NYC is one of the BEST cities for Small Business. While this is true, NYC can always do better to help small businesses. If we wish to continue using tax incentives to drive economic growth, we may need to shift that focus to provide direct support to small and medium-sized businesses and the jobs they create.
NYC is facing a major storefront vacancy crisis. In fact, the amount of vacant storefronts has nearly tripled since 2016.
A survey conducted by Douglas Elliman found that about 20 percent of all retail space in Manhattan is currently vacant, she said, compared with roughly 7 percent in 2016.
In fact, New York small businesses employed 4.0 million people, or 50.2% of the private workforce in 2015 according to the SBA. Importantly, "Small businesses make up 99.8 percent of all New York businesses [in the state]" - SBA If we can find millions of dollars to help large businesses, why can't we do the same for small businesses?
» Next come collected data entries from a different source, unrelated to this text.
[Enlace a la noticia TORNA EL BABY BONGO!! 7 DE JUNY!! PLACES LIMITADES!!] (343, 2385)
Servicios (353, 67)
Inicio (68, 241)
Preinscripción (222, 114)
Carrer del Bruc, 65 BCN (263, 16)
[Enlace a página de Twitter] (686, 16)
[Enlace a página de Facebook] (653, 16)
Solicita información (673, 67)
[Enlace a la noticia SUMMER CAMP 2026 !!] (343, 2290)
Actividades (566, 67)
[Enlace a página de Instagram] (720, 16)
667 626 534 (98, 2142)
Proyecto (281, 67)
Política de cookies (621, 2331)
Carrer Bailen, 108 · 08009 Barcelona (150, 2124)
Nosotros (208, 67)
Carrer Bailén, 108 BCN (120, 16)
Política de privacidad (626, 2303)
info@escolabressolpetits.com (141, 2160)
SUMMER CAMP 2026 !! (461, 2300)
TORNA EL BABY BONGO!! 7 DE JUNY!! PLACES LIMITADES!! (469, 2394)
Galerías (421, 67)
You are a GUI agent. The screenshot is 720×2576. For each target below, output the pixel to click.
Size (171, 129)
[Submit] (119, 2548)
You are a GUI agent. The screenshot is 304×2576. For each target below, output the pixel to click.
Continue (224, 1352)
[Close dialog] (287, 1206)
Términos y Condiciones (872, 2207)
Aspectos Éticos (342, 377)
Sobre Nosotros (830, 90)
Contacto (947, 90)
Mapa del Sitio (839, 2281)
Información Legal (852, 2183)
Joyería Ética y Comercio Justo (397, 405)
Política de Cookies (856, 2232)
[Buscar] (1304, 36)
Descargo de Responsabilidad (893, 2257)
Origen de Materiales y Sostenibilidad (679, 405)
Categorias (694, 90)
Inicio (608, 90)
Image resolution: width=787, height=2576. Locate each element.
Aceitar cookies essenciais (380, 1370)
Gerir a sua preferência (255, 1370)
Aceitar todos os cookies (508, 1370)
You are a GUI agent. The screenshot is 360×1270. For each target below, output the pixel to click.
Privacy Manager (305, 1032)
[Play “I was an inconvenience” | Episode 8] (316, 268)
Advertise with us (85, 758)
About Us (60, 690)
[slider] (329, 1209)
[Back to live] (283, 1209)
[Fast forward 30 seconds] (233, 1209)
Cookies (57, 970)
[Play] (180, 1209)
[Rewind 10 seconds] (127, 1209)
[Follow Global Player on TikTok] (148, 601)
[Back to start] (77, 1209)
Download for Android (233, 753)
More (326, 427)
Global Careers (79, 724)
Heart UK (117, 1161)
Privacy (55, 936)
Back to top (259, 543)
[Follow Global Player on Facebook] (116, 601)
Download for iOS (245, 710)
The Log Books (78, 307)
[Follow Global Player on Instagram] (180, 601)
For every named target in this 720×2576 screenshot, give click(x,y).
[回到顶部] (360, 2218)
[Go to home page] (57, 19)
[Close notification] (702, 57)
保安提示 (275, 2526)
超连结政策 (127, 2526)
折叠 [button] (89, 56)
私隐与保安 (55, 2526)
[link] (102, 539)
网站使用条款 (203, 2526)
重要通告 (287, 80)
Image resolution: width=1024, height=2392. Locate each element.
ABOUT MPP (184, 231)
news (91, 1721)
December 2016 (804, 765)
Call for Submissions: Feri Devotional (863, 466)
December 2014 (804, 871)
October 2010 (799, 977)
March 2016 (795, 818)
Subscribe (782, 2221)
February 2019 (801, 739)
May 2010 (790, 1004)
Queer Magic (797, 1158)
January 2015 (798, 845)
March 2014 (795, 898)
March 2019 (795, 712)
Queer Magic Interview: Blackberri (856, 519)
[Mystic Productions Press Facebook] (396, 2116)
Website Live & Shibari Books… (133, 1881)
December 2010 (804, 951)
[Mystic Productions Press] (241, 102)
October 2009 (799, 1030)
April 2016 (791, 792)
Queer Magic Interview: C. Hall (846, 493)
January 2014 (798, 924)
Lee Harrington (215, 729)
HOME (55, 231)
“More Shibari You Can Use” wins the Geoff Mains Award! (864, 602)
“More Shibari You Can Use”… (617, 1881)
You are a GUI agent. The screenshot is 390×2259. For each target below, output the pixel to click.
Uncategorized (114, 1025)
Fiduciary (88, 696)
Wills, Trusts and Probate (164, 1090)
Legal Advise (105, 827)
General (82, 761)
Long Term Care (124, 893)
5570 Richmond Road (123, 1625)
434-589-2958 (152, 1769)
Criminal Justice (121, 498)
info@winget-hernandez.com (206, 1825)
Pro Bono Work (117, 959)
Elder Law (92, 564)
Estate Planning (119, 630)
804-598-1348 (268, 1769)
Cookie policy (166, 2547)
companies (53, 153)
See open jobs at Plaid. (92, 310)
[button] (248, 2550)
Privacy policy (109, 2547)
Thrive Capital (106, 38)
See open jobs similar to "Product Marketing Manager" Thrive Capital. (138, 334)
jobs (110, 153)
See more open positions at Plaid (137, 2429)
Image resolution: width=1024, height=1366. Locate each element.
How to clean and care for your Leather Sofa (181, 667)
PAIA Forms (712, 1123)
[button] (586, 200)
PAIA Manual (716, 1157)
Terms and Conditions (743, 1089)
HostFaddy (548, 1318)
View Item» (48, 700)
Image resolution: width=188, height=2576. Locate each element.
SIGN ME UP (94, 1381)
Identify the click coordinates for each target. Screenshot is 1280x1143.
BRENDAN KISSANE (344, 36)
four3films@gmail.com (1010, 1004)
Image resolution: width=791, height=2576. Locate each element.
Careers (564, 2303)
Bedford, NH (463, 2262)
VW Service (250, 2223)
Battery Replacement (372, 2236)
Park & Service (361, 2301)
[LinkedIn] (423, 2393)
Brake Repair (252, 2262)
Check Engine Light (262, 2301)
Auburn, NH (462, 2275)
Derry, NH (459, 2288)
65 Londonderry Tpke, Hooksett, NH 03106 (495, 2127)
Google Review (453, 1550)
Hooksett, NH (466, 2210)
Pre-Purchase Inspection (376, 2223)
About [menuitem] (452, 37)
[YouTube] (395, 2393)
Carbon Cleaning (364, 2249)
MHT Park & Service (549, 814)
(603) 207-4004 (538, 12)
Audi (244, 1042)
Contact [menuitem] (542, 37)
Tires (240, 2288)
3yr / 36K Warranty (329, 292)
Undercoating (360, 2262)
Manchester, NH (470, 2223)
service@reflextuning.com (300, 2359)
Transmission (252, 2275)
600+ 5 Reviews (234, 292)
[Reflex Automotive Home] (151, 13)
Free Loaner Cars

If there is enough political pressure to kill deals like Amazon, perhaps there will be more support to use those funds to help struggling small businesses, or to spur small businesses growth. NYC is a large patchwork of neighborhoods, each with its own flavor and character. These neighborhoods are most impacted by our storefront crisis. Why? We form emotional connections with people we see every day our favorite deli, bar, or restaurant. We, as New Yorkers, rarely share that same connection with the towering glass office buildings we pass every day.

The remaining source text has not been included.